What is needed>
Print the listing below again. Change nothing.

Data extracts>
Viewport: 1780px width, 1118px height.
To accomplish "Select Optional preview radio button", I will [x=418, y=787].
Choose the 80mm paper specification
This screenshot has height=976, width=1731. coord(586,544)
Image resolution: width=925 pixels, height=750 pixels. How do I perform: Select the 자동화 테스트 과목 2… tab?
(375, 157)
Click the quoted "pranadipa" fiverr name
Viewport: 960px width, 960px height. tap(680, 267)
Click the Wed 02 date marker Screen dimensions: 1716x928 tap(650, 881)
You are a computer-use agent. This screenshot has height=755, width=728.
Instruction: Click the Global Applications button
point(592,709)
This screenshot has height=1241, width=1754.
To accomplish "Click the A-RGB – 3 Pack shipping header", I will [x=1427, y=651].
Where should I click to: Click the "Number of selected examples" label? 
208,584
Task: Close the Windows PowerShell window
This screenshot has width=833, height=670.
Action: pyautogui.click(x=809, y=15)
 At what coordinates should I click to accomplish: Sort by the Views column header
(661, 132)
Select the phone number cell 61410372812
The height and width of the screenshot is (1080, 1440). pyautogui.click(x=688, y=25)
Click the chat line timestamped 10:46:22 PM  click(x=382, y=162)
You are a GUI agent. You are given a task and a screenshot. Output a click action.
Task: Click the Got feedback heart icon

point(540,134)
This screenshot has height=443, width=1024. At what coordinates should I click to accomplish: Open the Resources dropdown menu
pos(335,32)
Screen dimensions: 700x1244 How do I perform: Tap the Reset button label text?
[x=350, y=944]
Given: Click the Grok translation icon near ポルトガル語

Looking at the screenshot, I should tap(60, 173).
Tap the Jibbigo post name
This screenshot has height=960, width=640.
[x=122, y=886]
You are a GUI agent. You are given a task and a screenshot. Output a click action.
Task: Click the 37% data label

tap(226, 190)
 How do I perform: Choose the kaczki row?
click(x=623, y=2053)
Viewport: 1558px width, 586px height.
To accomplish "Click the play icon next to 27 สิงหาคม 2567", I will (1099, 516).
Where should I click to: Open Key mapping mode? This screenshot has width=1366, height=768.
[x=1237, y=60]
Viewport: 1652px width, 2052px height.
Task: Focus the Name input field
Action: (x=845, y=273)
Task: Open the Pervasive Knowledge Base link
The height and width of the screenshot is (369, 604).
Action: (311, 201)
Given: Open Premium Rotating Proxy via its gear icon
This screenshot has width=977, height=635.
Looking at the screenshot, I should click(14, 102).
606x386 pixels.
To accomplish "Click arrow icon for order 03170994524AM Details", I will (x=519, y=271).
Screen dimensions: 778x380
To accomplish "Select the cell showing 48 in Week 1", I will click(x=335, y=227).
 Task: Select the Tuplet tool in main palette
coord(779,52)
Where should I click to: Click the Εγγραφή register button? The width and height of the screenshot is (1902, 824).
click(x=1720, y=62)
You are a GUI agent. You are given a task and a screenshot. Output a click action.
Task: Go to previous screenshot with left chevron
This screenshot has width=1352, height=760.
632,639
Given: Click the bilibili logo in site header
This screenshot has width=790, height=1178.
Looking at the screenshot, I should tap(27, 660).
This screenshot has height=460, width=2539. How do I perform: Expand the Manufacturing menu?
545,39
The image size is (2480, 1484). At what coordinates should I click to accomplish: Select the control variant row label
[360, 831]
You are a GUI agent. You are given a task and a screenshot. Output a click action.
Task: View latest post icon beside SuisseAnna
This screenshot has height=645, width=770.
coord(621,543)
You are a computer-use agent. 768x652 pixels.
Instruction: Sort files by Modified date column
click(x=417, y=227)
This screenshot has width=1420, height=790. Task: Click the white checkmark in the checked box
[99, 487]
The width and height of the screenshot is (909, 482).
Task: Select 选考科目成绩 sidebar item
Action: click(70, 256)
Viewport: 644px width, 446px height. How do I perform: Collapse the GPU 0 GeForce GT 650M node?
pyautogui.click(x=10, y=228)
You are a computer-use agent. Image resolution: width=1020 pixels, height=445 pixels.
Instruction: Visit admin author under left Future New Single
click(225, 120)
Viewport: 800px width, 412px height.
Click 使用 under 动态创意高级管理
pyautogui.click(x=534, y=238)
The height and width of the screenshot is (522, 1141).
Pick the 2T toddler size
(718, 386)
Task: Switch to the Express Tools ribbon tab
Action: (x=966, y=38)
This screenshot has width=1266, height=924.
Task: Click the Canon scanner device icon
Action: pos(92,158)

The answer>
Viewport: 1780px width, 1118px height.
To accomplish "Select Optional preview radio button", I will [x=418, y=787].
Choose the 80mm paper specification
This screenshot has height=976, width=1731. coord(586,544)
Image resolution: width=925 pixels, height=750 pixels. How do I perform: Select the 자동화 테스트 과목 2… tab?
(375, 157)
Click the quoted "pranadipa" fiverr name
Viewport: 960px width, 960px height. tap(680, 267)
Click the Wed 02 date marker Screen dimensions: 1716x928 tap(650, 881)
You are a computer-use agent. This screenshot has height=755, width=728.
Instruction: Click the Global Applications button
point(592,709)
This screenshot has height=1241, width=1754.
To accomplish "Click the A-RGB – 3 Pack shipping header", I will [x=1427, y=651].
Where should I click to: Click the "Number of selected examples" label? 
208,584
Task: Close the Windows PowerShell window
This screenshot has width=833, height=670.
Action: pyautogui.click(x=809, y=15)
 At what coordinates should I click to accomplish: Sort by the Views column header
(661, 132)
Select the phone number cell 61410372812
The height and width of the screenshot is (1080, 1440). pyautogui.click(x=688, y=25)
Click the chat line timestamped 10:46:22 PM  click(x=382, y=162)
You are a GUI agent. You are given a task and a screenshot. Output a click action.
Task: Click the Got feedback heart icon

point(540,134)
This screenshot has height=443, width=1024. At what coordinates should I click to accomplish: Open the Resources dropdown menu
pos(335,32)
Screen dimensions: 700x1244 How do I perform: Tap the Reset button label text?
[x=350, y=944]
Given: Click the Grok translation icon near ポルトガル語

Looking at the screenshot, I should tap(60, 173).
Tap the Jibbigo post name
This screenshot has height=960, width=640.
[x=122, y=886]
You are a GUI agent. You are given a task and a screenshot. Output a click action.
Task: Click the 37% data label

tap(226, 190)
 How do I perform: Choose the kaczki row?
click(x=623, y=2053)
Viewport: 1558px width, 586px height.
To accomplish "Click the play icon next to 27 สิงหาคม 2567", I will (1099, 516).
Where should I click to: Open Key mapping mode? This screenshot has width=1366, height=768.
[x=1237, y=60]
Viewport: 1652px width, 2052px height.
Task: Focus the Name input field
Action: (x=845, y=273)
Task: Open the Pervasive Knowledge Base link
The height and width of the screenshot is (369, 604).
Action: (311, 201)
Given: Open Premium Rotating Proxy via its gear icon
This screenshot has width=977, height=635.
Looking at the screenshot, I should click(14, 102).
606x386 pixels.
To accomplish "Click arrow icon for order 03170994524AM Details", I will (x=519, y=271).
Screen dimensions: 778x380
To accomplish "Select the cell showing 48 in Week 1", I will click(x=335, y=227).
 Task: Select the Tuplet tool in main palette
coord(779,52)
Where should I click to: Click the Εγγραφή register button? The width and height of the screenshot is (1902, 824).
click(x=1720, y=62)
You are a GUI agent. You are given a task and a screenshot. Output a click action.
Task: Go to previous screenshot with left chevron
This screenshot has width=1352, height=760.
632,639
Given: Click the bilibili logo in site header
This screenshot has width=790, height=1178.
Looking at the screenshot, I should tap(27, 660).
This screenshot has height=460, width=2539. How do I perform: Expand the Manufacturing menu?
545,39
The image size is (2480, 1484). At what coordinates should I click to accomplish: Select the control variant row label
[360, 831]
You are a GUI agent. You are given a task and a screenshot. Output a click action.
Task: View latest post icon beside SuisseAnna
This screenshot has height=645, width=770.
coord(621,543)
You are a computer-use agent. 768x652 pixels.
Instruction: Sort files by Modified date column
click(x=417, y=227)
This screenshot has width=1420, height=790. Task: Click the white checkmark in the checked box
[99, 487]
The width and height of the screenshot is (909, 482).
Task: Select 选考科目成绩 sidebar item
Action: click(70, 256)
Viewport: 644px width, 446px height. How do I perform: Collapse the GPU 0 GeForce GT 650M node?
pyautogui.click(x=10, y=228)
You are a computer-use agent. Image resolution: width=1020 pixels, height=445 pixels.
Instruction: Visit admin author under left Future New Single
click(225, 120)
Viewport: 800px width, 412px height.
Click 使用 under 动态创意高级管理
pyautogui.click(x=534, y=238)
The height and width of the screenshot is (522, 1141).
Pick the 2T toddler size
(718, 386)
Task: Switch to the Express Tools ribbon tab
Action: (x=966, y=38)
This screenshot has width=1266, height=924.
Task: Click the Canon scanner device icon
Action: pos(92,158)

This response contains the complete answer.